┏━━
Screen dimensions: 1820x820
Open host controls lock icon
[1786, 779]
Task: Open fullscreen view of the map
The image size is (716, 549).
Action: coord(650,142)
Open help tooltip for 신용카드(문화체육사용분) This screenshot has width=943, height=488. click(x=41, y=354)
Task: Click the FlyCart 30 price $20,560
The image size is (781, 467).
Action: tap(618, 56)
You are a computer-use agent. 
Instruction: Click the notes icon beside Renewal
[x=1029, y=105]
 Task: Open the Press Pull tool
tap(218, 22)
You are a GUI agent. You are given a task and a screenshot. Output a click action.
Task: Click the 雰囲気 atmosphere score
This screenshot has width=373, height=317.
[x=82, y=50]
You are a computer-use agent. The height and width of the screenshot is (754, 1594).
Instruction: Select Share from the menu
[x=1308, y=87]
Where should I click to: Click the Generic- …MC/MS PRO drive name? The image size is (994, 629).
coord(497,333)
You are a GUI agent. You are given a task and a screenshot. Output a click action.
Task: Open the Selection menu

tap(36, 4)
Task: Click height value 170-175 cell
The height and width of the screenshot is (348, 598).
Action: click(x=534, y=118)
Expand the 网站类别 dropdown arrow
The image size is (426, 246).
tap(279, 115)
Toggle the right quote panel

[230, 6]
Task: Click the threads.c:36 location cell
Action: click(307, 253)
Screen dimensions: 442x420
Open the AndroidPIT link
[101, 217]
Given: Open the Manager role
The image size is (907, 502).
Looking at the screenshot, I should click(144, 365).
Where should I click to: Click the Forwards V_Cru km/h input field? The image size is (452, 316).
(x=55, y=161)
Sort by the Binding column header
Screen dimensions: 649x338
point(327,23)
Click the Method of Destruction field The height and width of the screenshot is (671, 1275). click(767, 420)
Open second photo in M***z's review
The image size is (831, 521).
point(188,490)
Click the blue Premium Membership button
┗━━
EXERCISE: Beginning with the line that holds "Click the Method", please give again each line exactly until the records end, and include that final line.

EXPECTED ANSWER:
Click the Method of Destruction field The height and width of the screenshot is (671, 1275). click(767, 420)
Open second photo in M***z's review
The image size is (831, 521).
point(188,490)
Click the blue Premium Membership button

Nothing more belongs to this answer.